A reader writes in with a question:
I guess I’m just curious what happened to people in death before Christianity became heard of. I feel that people, no matter what era of living, should be able to reach heaven. I don’t understand how any religion can be started on any random date with people before it not knowing about the religion. To me, this discredits any idea of a definitive afterlife.
A very good question - and one that Christian theologians have been mulling over since the beginning. The first thing to do is to clarify a few things. There was a time when “Christianity” did not exist, defined as the human social construct based on the person, story and words of Jesus of Nazareth. But according to orthodox Christian theology, there has never been a time at which Christ has not been present. (I’m intentionally not using the word “exist” because that sets up a whole other set of metaphorical issues.) Christ being defined as the second part of the holy and undivided Trinty has been present eternally. Christ became incarnate somewhere around 0 CE in the person of Jesus of Nazareth, and remains incarnate in his ressurection body. For more about the time in-between the crucifixion and the ressurection, see AskThePriest.org: Jesus’ Harrowing Experience.
This continual presence of the second part of the Trinity is where room for speculation lies about what happened to people who died before the incarnation. Many of the early church fathers and later writers did so. Justin Martyr from the 100s writes,
Apology, Chapter XLVI. — The Word in the World Before Christ.
But lest some should, without reason, and for the perversion of what we teach, maintain that we say that Christ was born one hundred and fifty years ago under Cyrenius, and subsequently, in the time of Pontius Pilate, taught what we say He taught; and should cry out against us as though all men who were born before Him were irresponsible-let us anticipate and solve the difficulty. We have been taught that Christ is the first-born of God, and we have declared above that He is the Word of whom every race of men were partakers; and those who lived reasonably are Christians, even though they have been thought atheists; as, among the Greeks, Socrates and Heraclitus, and men like them; and among the barbarians, Abraham, and Ananias, and Azarias, and Misael, and Elias, and many others whose actions and names we now decline to recount, because we know it would be tedious. So that even they who lived before Christ, and lived without reason, were wicked and hostile to Christ, and slew those who lived reasonably. But who, through the power of the Word, according to the will of God the Father and Lord of all, He was born of a virgin as a man, and was named Jesus, and was crucified, and died, and rose again, and ascended into heaven, an intelligent man will be able to comprehend from what has been already so largely said. And we, since the proof of this subject is less needful now, will pass for the present to the proof of those things which are urgent.

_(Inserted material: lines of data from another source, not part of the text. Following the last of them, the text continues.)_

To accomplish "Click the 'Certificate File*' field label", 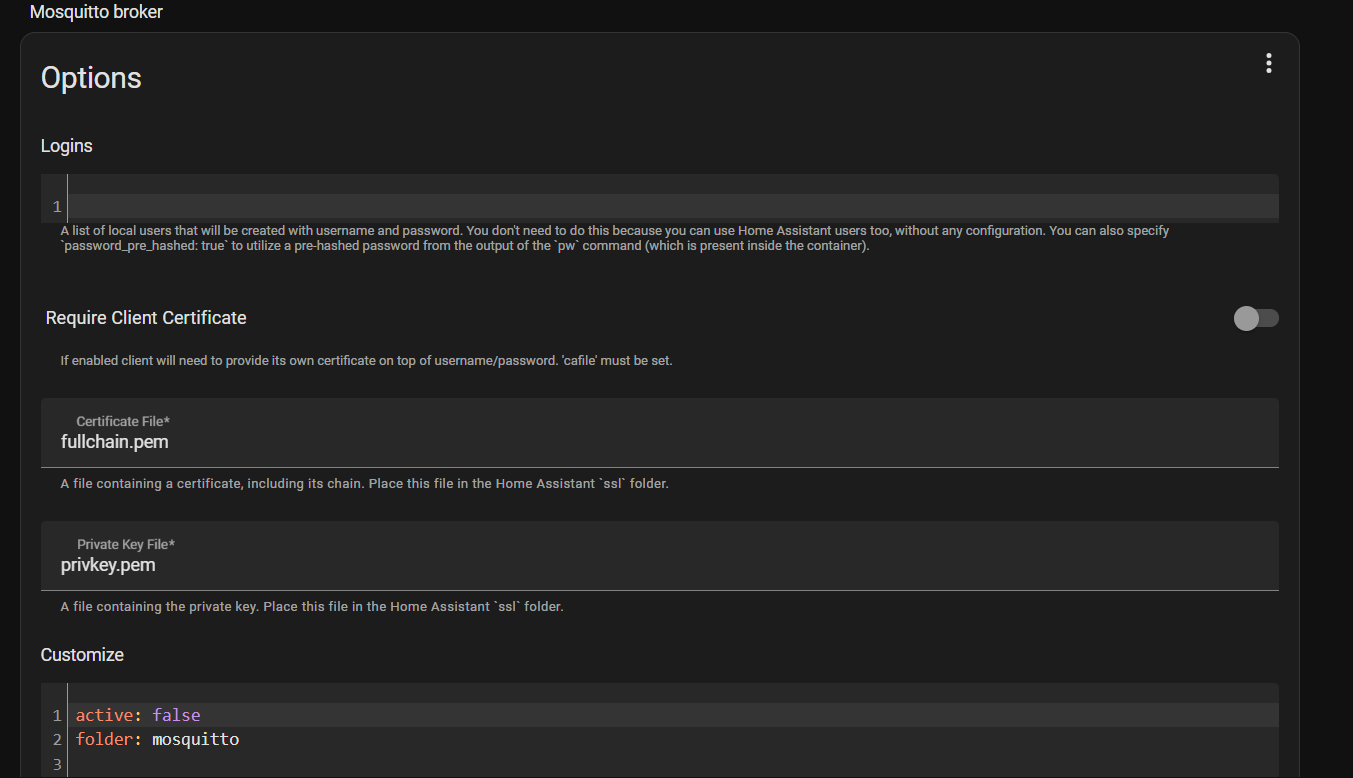I will (123, 422).
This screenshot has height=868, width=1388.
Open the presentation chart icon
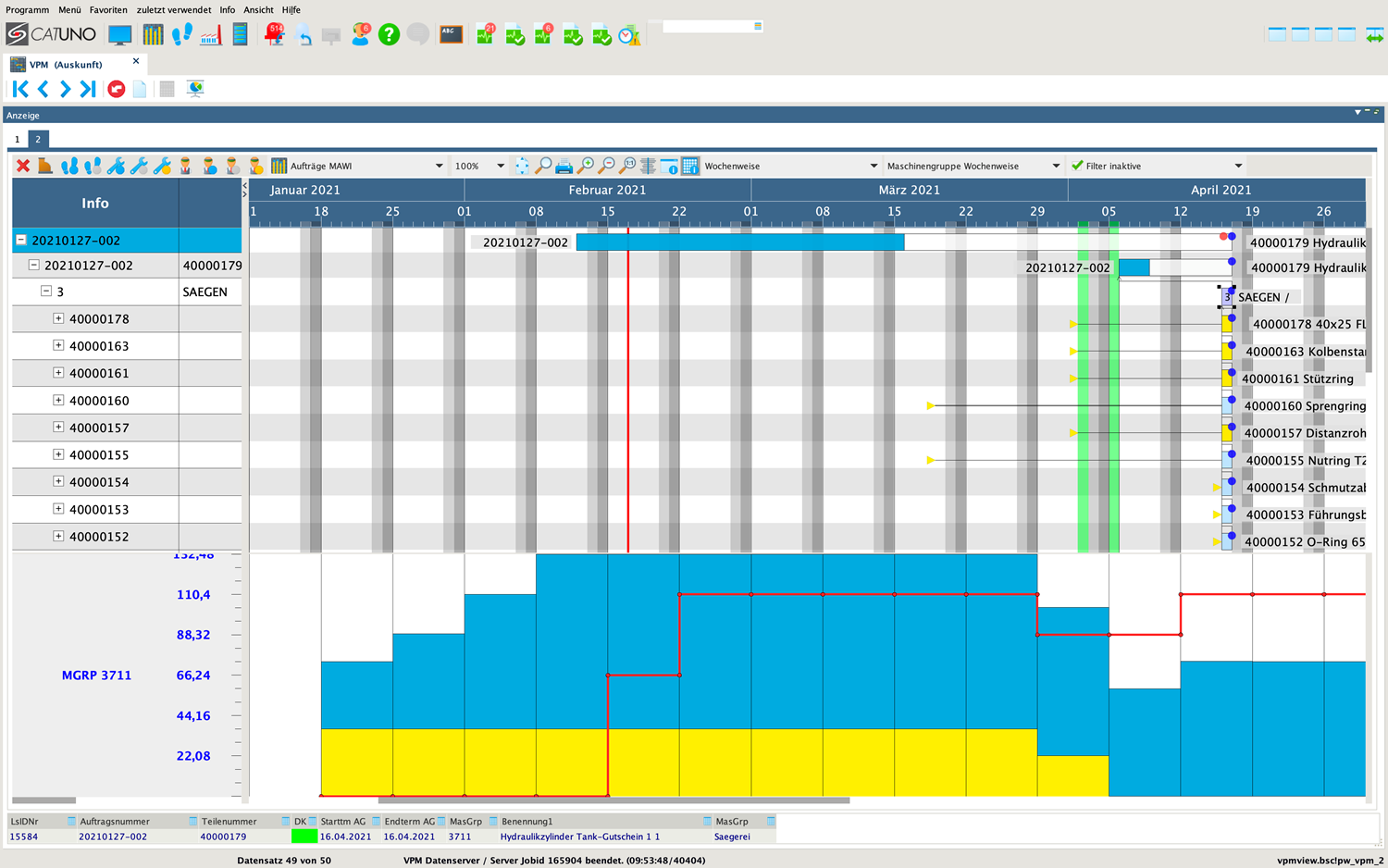pos(195,89)
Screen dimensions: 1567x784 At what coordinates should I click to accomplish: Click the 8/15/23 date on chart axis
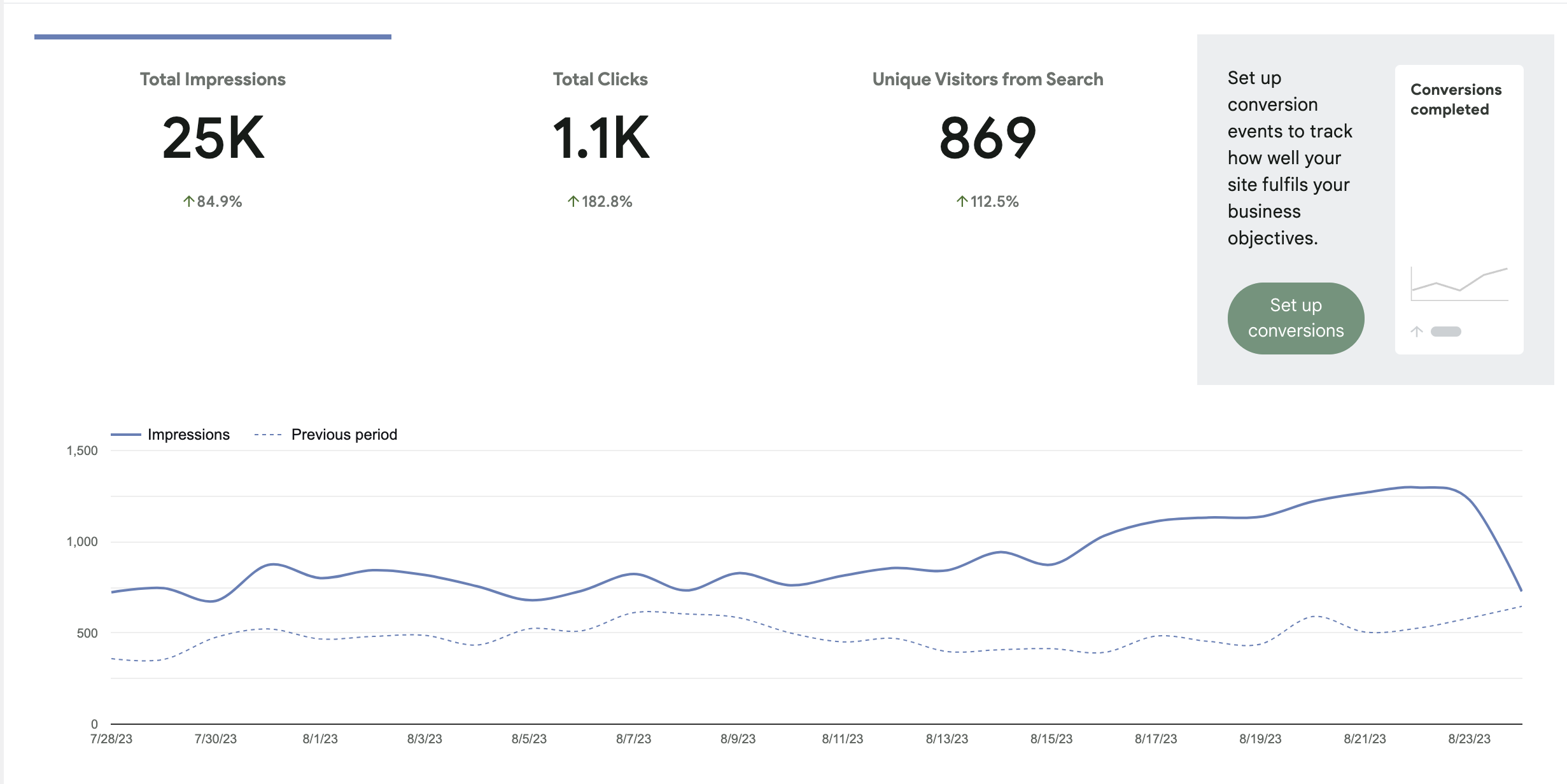pyautogui.click(x=1051, y=739)
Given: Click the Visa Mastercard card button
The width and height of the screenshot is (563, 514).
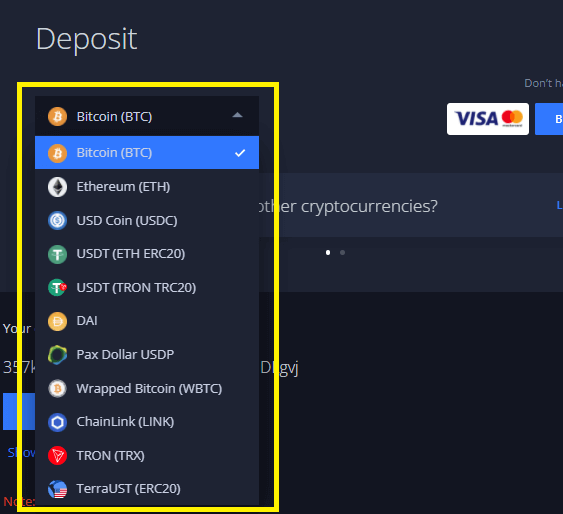Looking at the screenshot, I should [488, 119].
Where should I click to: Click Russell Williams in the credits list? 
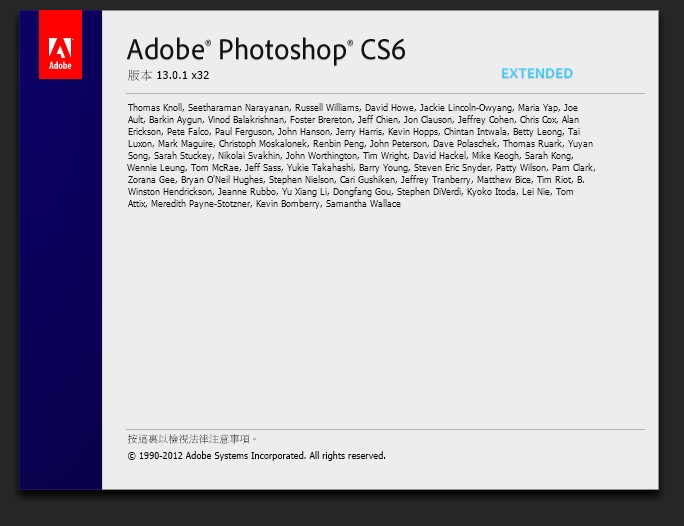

Augustine of Hippo also writes on this theme in the 3rd Century:
That which is known as the Christian religion existed among the ancients, and never did not exist; from the beginning of the human race until the time when Christ came in the flesh, at which time the true religion, which already existed began to be called Christianity. (Retractt. I, xiii, cited by Dr. Alvin Boyd Kuhn in his Shadow of The Third Century, Elizabeth N.J.: Academy Press, 1949, p.3.)
There are many more musings on this theme among theologians throughout the ages. So might it be possible that there were people in the world who “Knew Christ” as the eternal Word without knowing the human incarnation of the Word in Jesus? Opinons vary in different parts of Christianity. Most of Christianity, including Roman Catholicism, parts of Eastern Orthodoxy and much of Protestantism maintain that salvation is a possibility outside the church (See John 10:16).
The most important thing to note about this conversation is its secondary nature. As Justin says, the “proof is less needful now.” Christianity is a “positive” religion, meaning we speak of what we know, and testify to what is seen. The Gospels don’t speak on this issue, so while it is certainly part of the theological discussion, it is not central. We maintain that salvation (and what that means is another discussion) can be found through the church, but that God alone is in ultimate charge.